SOURCE MATERIAL:
______
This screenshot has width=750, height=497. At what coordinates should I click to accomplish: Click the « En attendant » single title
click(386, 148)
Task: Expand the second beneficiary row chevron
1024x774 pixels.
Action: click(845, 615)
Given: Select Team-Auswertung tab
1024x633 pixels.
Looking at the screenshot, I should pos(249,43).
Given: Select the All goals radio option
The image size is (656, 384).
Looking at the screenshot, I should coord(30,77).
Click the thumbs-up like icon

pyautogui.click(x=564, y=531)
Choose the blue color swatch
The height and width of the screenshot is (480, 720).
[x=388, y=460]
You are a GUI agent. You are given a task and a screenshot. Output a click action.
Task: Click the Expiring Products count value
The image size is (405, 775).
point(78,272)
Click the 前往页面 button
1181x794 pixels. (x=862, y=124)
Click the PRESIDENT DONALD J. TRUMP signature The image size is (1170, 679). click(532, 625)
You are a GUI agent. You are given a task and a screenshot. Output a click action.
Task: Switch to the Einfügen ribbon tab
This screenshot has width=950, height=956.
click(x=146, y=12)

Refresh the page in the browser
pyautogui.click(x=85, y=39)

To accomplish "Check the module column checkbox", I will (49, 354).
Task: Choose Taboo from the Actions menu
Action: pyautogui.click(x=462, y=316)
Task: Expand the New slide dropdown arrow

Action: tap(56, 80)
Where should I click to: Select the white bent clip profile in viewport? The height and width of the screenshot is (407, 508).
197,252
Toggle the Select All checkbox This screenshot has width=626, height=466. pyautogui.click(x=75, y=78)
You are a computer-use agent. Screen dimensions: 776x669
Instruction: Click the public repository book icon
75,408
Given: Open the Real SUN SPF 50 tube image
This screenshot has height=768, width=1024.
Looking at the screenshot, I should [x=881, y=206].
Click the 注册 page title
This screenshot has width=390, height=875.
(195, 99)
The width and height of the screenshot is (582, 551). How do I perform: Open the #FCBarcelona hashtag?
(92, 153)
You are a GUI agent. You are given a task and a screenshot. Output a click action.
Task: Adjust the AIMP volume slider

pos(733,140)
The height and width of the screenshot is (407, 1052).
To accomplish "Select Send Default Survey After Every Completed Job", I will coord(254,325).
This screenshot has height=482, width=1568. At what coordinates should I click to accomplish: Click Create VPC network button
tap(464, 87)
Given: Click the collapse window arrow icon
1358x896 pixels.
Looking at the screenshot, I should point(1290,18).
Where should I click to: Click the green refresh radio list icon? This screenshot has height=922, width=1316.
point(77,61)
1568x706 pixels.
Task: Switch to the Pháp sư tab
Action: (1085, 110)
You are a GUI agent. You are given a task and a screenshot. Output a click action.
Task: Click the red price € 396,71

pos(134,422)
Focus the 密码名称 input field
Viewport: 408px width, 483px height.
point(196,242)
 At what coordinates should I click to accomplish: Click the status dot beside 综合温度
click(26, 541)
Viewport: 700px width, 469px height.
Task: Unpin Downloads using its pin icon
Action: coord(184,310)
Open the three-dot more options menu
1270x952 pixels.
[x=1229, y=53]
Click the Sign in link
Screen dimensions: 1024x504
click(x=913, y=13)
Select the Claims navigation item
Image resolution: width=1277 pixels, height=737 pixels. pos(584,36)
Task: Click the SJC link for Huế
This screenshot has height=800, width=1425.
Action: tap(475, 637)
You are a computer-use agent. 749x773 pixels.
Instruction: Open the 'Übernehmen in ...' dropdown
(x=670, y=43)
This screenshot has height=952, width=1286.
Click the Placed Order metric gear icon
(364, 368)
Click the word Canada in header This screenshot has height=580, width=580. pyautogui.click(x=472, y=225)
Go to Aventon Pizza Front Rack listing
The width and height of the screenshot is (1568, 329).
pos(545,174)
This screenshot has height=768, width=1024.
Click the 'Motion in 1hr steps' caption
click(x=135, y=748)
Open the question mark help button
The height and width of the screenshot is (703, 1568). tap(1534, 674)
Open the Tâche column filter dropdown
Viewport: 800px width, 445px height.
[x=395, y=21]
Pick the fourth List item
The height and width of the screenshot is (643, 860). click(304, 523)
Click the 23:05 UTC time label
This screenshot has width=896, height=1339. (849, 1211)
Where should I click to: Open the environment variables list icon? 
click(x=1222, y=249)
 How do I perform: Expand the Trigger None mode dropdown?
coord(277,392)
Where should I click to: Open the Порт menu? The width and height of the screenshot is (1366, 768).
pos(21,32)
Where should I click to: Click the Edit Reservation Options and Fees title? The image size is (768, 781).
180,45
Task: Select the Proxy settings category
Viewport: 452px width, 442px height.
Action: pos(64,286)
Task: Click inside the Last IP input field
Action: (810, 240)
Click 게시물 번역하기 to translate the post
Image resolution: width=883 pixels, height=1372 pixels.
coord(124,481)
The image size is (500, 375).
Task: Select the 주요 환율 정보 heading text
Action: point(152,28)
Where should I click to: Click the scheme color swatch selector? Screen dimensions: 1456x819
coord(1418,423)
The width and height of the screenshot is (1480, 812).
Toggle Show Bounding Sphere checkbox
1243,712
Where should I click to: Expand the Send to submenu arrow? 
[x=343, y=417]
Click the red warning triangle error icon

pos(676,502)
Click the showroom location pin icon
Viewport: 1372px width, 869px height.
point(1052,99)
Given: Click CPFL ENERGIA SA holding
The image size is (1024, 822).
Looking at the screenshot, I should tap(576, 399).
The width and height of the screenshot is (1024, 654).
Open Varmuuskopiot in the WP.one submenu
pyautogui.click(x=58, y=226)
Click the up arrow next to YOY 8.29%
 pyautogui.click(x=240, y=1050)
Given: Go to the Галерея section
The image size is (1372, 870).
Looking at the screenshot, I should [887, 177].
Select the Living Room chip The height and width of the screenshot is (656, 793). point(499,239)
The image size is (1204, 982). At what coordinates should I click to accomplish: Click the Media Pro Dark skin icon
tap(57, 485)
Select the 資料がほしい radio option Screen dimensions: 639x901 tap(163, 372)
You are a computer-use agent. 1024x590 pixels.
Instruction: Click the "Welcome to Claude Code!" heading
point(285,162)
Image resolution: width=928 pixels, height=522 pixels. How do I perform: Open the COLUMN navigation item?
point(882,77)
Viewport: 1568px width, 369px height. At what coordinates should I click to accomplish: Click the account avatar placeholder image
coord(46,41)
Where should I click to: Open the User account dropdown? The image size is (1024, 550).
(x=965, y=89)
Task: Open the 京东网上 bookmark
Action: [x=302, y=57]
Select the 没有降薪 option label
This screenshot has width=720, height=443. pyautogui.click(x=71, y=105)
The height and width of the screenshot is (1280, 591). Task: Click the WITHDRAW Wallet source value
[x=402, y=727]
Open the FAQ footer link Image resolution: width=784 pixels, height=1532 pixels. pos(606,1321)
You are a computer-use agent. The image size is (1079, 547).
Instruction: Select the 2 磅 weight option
______
PROMPT: Reproduce each record exactly as written above.

FINISHED TASK:
This screenshot has width=750, height=497. At what coordinates should I click to accomplish: Click the « En attendant » single title
click(386, 148)
Task: Expand the second beneficiary row chevron
1024x774 pixels.
Action: click(845, 615)
Given: Select Team-Auswertung tab
1024x633 pixels.
Looking at the screenshot, I should pos(249,43).
Given: Select the All goals radio option
The image size is (656, 384).
Looking at the screenshot, I should coord(30,77).
Click the thumbs-up like icon

pyautogui.click(x=564, y=531)
Choose the blue color swatch
The height and width of the screenshot is (480, 720).
[x=388, y=460]
You are a GUI agent. You are given a task and a screenshot. Output a click action.
Task: Click the Expiring Products count value
The image size is (405, 775).
point(78,272)
Click the 前往页面 button
1181x794 pixels. (x=862, y=124)
Click the PRESIDENT DONALD J. TRUMP signature The image size is (1170, 679). click(532, 625)
You are a GUI agent. You are given a task and a screenshot. Output a click action.
Task: Switch to the Einfügen ribbon tab
This screenshot has width=950, height=956.
click(x=146, y=12)

Refresh the page in the browser
pyautogui.click(x=85, y=39)

To accomplish "Check the module column checkbox", I will (49, 354).
Task: Choose Taboo from the Actions menu
Action: pyautogui.click(x=462, y=316)
Task: Expand the New slide dropdown arrow

Action: tap(56, 80)
Where should I click to: Select the white bent clip profile in viewport? The height and width of the screenshot is (407, 508).
197,252
Toggle the Select All checkbox This screenshot has width=626, height=466. pyautogui.click(x=75, y=78)
You are a computer-use agent. Screen dimensions: 776x669
Instruction: Click the public repository book icon
75,408
Given: Open the Real SUN SPF 50 tube image
This screenshot has height=768, width=1024.
Looking at the screenshot, I should [x=881, y=206].
Click the 注册 page title
This screenshot has width=390, height=875.
(195, 99)
The width and height of the screenshot is (582, 551). How do I perform: Open the #FCBarcelona hashtag?
(92, 153)
You are a GUI agent. You are given a task and a screenshot. Output a click action.
Task: Adjust the AIMP volume slider

pos(733,140)
The height and width of the screenshot is (407, 1052).
To accomplish "Select Send Default Survey After Every Completed Job", I will coord(254,325).
This screenshot has height=482, width=1568. At what coordinates should I click to accomplish: Click Create VPC network button
tap(464, 87)
Given: Click the collapse window arrow icon
1358x896 pixels.
Looking at the screenshot, I should point(1290,18).
Where should I click to: Click the green refresh radio list icon? This screenshot has height=922, width=1316.
point(77,61)
1568x706 pixels.
Task: Switch to the Pháp sư tab
Action: (1085, 110)
You are a GUI agent. You are given a task and a screenshot. Output a click action.
Task: Click the red price € 396,71

pos(134,422)
Focus the 密码名称 input field
Viewport: 408px width, 483px height.
point(196,242)
 At what coordinates should I click to accomplish: Click the status dot beside 综合温度
click(26, 541)
Viewport: 700px width, 469px height.
Task: Unpin Downloads using its pin icon
Action: coord(184,310)
Open the three-dot more options menu
1270x952 pixels.
[x=1229, y=53]
Click the Sign in link
Screen dimensions: 1024x504
click(x=913, y=13)
Select the Claims navigation item
Image resolution: width=1277 pixels, height=737 pixels. pos(584,36)
Task: Click the SJC link for Huế
This screenshot has height=800, width=1425.
Action: tap(475, 637)
You are a computer-use agent. 749x773 pixels.
Instruction: Open the 'Übernehmen in ...' dropdown
(x=670, y=43)
This screenshot has height=952, width=1286.
Click the Placed Order metric gear icon
(364, 368)
Click the word Canada in header This screenshot has height=580, width=580. pyautogui.click(x=472, y=225)
Go to Aventon Pizza Front Rack listing
The width and height of the screenshot is (1568, 329).
pos(545,174)
This screenshot has height=768, width=1024.
Click the 'Motion in 1hr steps' caption
click(x=135, y=748)
Open the question mark help button
The height and width of the screenshot is (703, 1568). tap(1534, 674)
Open the Tâche column filter dropdown
Viewport: 800px width, 445px height.
[x=395, y=21]
Pick the fourth List item
The height and width of the screenshot is (643, 860). click(304, 523)
Click the 23:05 UTC time label
This screenshot has width=896, height=1339. (849, 1211)
Where should I click to: Open the environment variables list icon? 
click(x=1222, y=249)
 How do I perform: Expand the Trigger None mode dropdown?
coord(277,392)
Where should I click to: Open the Порт menu? The width and height of the screenshot is (1366, 768).
pos(21,32)
Where should I click to: Click the Edit Reservation Options and Fees title? The image size is (768, 781).
180,45
Task: Select the Proxy settings category
Viewport: 452px width, 442px height.
Action: pos(64,286)
Task: Click inside the Last IP input field
Action: (810, 240)
Click 게시물 번역하기 to translate the post
Image resolution: width=883 pixels, height=1372 pixels.
coord(124,481)
The image size is (500, 375).
Task: Select the 주요 환율 정보 heading text
Action: point(152,28)
Where should I click to: Click the scheme color swatch selector? Screen dimensions: 1456x819
coord(1418,423)
The width and height of the screenshot is (1480, 812).
Toggle Show Bounding Sphere checkbox
1243,712
Where should I click to: Expand the Send to submenu arrow? 
[x=343, y=417]
Click the red warning triangle error icon

pos(676,502)
Click the showroom location pin icon
Viewport: 1372px width, 869px height.
point(1052,99)
Given: Click CPFL ENERGIA SA holding
The image size is (1024, 822).
Looking at the screenshot, I should tap(576, 399).
The width and height of the screenshot is (1024, 654).
Open Varmuuskopiot in the WP.one submenu
pyautogui.click(x=58, y=226)
Click the up arrow next to YOY 8.29%
 pyautogui.click(x=240, y=1050)
Given: Go to the Галерея section
The image size is (1372, 870).
Looking at the screenshot, I should [887, 177].
Select the Living Room chip The height and width of the screenshot is (656, 793). point(499,239)
The image size is (1204, 982). At what coordinates should I click to accomplish: Click the Media Pro Dark skin icon
tap(57, 485)
Select the 資料がほしい radio option Screen dimensions: 639x901 tap(163, 372)
You are a computer-use agent. 1024x590 pixels.
Instruction: Click the "Welcome to Claude Code!" heading
point(285,162)
Image resolution: width=928 pixels, height=522 pixels. How do I perform: Open the COLUMN navigation item?
point(882,77)
Viewport: 1568px width, 369px height. At what coordinates should I click to accomplish: Click the account avatar placeholder image
coord(46,41)
Where should I click to: Open the User account dropdown? The image size is (1024, 550).
(x=965, y=89)
Task: Open the 京东网上 bookmark
Action: [x=302, y=57]
Select the 没有降薪 option label
This screenshot has width=720, height=443. pyautogui.click(x=71, y=105)
The height and width of the screenshot is (1280, 591). Task: Click the WITHDRAW Wallet source value
[x=402, y=727]
Open the FAQ footer link Image resolution: width=784 pixels, height=1532 pixels. pos(606,1321)
You are a computer-use agent. The image size is (1079, 547).
Instruction: Select the 2 磅 weight option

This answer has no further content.